▶ **TO BE DONE**:
Duplicate the following items word for word, starting at the first line and ending at the line that contains "pos(266,112)", with both of those lines included.

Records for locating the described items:
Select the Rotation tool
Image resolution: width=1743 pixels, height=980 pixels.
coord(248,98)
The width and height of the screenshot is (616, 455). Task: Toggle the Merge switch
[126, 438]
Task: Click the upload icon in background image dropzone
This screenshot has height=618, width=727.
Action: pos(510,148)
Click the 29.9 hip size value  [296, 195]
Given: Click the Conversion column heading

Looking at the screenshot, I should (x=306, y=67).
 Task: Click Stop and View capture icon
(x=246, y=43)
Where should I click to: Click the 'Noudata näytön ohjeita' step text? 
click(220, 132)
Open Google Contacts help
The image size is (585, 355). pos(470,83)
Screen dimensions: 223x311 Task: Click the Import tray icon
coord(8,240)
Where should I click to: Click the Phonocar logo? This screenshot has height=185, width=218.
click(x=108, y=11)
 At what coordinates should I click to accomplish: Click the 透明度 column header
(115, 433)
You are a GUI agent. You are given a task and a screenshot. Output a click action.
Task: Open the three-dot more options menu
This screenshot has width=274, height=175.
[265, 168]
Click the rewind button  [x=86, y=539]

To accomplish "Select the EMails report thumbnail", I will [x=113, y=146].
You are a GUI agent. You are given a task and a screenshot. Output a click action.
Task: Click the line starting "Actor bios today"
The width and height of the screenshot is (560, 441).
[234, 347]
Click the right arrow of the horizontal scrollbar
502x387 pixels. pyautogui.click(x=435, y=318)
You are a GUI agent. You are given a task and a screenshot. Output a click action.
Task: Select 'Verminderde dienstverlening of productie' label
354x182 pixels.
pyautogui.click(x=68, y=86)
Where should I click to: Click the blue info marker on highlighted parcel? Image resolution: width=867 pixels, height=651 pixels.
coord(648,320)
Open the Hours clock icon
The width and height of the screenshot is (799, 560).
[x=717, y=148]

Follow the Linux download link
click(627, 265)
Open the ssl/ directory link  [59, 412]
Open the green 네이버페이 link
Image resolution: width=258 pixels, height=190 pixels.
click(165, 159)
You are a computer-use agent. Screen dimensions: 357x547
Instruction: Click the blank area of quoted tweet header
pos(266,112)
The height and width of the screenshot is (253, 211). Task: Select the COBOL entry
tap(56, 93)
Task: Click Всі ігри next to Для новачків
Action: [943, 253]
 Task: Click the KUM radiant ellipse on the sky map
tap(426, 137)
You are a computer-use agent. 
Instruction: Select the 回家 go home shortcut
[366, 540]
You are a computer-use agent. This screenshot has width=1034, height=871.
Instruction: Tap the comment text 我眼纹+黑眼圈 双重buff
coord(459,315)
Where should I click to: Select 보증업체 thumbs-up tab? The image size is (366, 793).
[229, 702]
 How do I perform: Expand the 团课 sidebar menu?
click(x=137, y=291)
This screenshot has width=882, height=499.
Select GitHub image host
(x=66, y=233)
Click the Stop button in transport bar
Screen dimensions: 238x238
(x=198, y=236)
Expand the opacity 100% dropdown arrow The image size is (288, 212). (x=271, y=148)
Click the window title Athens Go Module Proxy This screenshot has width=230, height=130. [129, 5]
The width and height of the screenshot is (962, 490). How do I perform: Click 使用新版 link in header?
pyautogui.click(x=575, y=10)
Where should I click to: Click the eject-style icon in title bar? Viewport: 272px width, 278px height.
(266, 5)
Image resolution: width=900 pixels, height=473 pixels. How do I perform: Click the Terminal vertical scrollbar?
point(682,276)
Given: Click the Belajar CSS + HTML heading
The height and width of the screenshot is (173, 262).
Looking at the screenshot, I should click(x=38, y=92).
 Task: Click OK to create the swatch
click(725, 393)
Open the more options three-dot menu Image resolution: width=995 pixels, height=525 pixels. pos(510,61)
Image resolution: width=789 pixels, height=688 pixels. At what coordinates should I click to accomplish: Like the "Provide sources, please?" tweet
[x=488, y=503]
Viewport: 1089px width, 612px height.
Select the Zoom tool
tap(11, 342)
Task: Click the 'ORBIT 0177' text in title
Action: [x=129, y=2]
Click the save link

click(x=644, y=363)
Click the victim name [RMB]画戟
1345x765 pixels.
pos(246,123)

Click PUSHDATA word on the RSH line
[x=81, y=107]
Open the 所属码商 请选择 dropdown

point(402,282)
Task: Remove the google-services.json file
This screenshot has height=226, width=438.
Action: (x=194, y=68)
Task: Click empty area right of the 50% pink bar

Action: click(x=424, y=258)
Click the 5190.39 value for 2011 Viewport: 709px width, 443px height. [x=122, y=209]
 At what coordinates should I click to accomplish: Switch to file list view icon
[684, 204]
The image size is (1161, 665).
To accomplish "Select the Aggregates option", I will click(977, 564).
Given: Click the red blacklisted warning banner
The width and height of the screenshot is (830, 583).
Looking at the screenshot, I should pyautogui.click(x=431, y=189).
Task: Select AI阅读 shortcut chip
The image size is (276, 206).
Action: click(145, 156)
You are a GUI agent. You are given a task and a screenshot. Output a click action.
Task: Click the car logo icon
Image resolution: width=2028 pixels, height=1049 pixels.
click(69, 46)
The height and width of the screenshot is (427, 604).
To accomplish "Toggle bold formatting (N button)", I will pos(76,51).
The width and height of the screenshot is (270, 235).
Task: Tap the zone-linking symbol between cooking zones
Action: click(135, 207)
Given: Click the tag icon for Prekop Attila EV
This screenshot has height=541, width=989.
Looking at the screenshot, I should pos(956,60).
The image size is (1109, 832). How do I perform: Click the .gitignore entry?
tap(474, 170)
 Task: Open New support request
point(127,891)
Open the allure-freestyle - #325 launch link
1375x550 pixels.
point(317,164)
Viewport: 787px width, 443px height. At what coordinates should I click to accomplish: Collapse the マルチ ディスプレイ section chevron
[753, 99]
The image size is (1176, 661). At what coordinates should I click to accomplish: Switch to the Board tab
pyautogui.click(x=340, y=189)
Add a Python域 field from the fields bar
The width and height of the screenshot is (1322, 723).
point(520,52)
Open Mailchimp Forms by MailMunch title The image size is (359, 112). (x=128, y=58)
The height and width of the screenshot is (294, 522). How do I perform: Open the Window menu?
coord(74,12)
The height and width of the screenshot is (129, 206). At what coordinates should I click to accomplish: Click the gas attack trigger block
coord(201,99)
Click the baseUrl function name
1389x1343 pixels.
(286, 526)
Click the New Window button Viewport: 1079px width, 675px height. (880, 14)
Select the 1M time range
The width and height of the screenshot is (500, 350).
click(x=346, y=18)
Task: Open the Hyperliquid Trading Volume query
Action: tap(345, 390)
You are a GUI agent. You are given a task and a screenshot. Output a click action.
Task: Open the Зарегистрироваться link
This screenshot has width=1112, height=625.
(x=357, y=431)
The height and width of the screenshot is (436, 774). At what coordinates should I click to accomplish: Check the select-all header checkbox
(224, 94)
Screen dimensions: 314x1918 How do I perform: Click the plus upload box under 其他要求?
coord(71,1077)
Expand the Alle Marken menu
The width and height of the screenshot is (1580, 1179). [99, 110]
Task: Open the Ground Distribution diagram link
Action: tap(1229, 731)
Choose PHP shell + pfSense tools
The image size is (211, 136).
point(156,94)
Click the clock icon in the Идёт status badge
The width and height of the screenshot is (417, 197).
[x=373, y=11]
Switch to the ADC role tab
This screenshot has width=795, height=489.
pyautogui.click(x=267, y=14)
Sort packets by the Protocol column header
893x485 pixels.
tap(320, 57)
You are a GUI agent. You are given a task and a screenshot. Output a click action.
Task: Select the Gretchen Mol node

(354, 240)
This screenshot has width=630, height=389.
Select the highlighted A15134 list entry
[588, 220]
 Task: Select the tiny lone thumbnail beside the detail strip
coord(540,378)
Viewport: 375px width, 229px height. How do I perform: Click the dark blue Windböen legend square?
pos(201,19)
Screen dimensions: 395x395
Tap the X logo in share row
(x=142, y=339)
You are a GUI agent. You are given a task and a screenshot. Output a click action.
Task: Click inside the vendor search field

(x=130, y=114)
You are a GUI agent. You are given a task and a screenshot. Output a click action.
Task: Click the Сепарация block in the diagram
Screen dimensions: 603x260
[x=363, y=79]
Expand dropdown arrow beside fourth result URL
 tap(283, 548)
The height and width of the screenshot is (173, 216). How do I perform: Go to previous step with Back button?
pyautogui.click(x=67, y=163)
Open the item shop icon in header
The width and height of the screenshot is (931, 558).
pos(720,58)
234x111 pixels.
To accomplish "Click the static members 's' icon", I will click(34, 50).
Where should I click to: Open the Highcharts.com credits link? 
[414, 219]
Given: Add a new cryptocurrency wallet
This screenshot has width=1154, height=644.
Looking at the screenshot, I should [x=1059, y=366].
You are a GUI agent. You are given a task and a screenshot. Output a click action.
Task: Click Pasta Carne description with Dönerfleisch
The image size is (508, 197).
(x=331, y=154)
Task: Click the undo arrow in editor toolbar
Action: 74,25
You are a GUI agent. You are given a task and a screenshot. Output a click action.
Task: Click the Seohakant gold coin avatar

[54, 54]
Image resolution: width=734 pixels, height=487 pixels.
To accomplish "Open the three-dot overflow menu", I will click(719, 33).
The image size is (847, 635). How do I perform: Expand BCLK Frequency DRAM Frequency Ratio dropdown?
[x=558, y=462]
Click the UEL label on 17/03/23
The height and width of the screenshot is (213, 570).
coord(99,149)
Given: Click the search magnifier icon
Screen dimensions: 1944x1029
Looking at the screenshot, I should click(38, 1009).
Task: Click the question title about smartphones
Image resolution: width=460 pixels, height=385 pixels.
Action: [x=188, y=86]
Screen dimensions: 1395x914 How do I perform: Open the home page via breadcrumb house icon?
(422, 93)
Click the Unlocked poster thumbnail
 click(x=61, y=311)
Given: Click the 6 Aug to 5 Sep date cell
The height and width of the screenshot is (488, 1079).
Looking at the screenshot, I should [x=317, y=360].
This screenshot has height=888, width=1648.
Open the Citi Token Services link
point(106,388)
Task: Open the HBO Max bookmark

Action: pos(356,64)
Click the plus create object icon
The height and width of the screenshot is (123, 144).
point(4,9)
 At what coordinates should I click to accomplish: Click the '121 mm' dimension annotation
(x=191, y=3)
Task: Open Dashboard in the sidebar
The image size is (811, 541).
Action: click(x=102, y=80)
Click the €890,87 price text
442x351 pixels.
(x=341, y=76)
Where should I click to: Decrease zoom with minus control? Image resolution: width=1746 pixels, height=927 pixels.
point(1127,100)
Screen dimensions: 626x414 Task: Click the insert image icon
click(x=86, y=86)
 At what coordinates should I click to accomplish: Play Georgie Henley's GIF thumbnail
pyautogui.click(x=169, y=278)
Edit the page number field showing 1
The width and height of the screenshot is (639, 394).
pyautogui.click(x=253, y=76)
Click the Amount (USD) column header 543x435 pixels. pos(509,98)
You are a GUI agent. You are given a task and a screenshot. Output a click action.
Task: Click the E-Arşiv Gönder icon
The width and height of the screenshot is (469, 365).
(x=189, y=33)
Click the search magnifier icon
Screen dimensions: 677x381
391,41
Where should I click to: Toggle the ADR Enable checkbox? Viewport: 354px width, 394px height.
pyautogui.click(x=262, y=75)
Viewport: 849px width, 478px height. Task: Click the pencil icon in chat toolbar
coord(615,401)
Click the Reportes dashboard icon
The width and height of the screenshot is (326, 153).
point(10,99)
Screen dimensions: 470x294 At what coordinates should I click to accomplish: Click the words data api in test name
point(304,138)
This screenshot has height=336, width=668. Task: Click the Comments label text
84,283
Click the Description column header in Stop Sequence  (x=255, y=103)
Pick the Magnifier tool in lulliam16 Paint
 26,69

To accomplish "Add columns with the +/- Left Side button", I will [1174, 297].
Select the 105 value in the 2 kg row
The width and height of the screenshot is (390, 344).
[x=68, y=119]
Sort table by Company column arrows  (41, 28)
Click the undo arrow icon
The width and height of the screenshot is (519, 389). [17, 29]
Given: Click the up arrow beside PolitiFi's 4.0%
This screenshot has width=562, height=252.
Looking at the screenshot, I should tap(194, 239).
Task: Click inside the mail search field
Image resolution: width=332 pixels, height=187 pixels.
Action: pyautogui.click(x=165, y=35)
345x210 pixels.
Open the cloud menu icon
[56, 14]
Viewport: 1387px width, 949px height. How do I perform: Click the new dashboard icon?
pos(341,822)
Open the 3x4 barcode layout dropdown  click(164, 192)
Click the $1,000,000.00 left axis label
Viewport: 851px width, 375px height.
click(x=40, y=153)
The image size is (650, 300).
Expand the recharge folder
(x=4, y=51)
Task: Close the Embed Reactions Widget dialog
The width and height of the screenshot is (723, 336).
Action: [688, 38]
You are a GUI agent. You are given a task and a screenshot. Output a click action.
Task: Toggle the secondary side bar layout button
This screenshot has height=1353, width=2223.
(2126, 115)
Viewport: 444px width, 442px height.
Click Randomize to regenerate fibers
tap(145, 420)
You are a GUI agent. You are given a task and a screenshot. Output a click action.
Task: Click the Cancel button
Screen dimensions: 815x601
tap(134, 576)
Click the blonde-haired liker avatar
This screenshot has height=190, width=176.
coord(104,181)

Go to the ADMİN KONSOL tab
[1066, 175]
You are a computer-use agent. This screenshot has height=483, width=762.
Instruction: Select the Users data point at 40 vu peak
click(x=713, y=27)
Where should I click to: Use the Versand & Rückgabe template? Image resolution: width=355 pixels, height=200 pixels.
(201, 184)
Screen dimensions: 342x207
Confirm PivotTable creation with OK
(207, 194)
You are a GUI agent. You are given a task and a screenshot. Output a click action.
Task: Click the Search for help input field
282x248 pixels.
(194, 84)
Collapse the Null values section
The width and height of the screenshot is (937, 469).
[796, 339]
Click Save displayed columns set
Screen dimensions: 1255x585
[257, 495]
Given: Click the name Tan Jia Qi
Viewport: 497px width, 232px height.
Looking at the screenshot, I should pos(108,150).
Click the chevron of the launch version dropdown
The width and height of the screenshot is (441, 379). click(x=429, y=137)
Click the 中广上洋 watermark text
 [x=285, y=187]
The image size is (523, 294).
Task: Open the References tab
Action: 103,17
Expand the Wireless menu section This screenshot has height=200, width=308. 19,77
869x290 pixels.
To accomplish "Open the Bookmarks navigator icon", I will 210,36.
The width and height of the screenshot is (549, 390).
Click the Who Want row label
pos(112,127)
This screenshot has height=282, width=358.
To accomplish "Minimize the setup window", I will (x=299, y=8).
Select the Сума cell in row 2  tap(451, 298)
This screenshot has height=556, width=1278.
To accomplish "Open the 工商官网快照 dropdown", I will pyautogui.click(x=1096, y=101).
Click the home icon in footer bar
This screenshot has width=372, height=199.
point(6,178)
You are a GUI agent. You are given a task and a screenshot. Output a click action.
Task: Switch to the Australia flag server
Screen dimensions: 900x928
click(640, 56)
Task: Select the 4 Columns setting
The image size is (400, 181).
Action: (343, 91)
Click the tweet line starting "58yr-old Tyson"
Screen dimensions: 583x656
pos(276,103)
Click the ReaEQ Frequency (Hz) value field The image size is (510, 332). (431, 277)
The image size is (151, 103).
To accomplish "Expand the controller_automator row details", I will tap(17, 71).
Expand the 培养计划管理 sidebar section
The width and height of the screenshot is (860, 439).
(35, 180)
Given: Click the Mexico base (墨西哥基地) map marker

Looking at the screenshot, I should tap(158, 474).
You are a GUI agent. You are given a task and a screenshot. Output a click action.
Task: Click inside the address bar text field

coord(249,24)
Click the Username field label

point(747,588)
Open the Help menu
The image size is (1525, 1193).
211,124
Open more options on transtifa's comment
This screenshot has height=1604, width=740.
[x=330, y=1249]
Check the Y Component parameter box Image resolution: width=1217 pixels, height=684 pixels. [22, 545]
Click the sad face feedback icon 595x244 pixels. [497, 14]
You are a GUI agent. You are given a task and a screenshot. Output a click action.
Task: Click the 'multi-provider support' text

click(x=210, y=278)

▶ **EXERCISE RESULT**:
Select the Rotation tool
Image resolution: width=1743 pixels, height=980 pixels.
coord(248,98)
The width and height of the screenshot is (616, 455). Task: Toggle the Merge switch
[126, 438]
Task: Click the upload icon in background image dropzone
This screenshot has height=618, width=727.
Action: pos(510,148)
Click the 29.9 hip size value  [296, 195]
Given: Click the Conversion column heading

Looking at the screenshot, I should (x=306, y=67).
 Task: Click Stop and View capture icon
(x=246, y=43)
Where should I click to: Click the 'Noudata näytön ohjeita' step text? 
click(220, 132)
Open Google Contacts help
The image size is (585, 355). pos(470,83)
Screen dimensions: 223x311 Task: Click the Import tray icon
coord(8,240)
Where should I click to: Click the Phonocar logo? This screenshot has height=185, width=218.
click(x=108, y=11)
 At what coordinates should I click to accomplish: Click the 透明度 column header
(115, 433)
You are a GUI agent. You are given a task and a screenshot. Output a click action.
Task: Open the three-dot more options menu
This screenshot has width=274, height=175.
[265, 168]
Click the rewind button  [x=86, y=539]

To accomplish "Select the EMails report thumbnail", I will [x=113, y=146].
You are a GUI agent. You are given a task and a screenshot. Output a click action.
Task: Click the line starting "Actor bios today"
The width and height of the screenshot is (560, 441).
[234, 347]
Click the right arrow of the horizontal scrollbar
502x387 pixels. pyautogui.click(x=435, y=318)
You are a GUI agent. You are given a task and a screenshot. Output a click action.
Task: Select 'Verminderde dienstverlening of productie' label
354x182 pixels.
pyautogui.click(x=68, y=86)
Where should I click to: Click the blue info marker on highlighted parcel? Image resolution: width=867 pixels, height=651 pixels.
coord(648,320)
Open the Hours clock icon
The width and height of the screenshot is (799, 560).
[x=717, y=148]

Follow the Linux download link
click(627, 265)
Open the ssl/ directory link  [59, 412]
Open the green 네이버페이 link
Image resolution: width=258 pixels, height=190 pixels.
click(165, 159)
You are a computer-use agent. Screen dimensions: 357x547
Instruction: Click the blank area of quoted tweet header
pos(266,112)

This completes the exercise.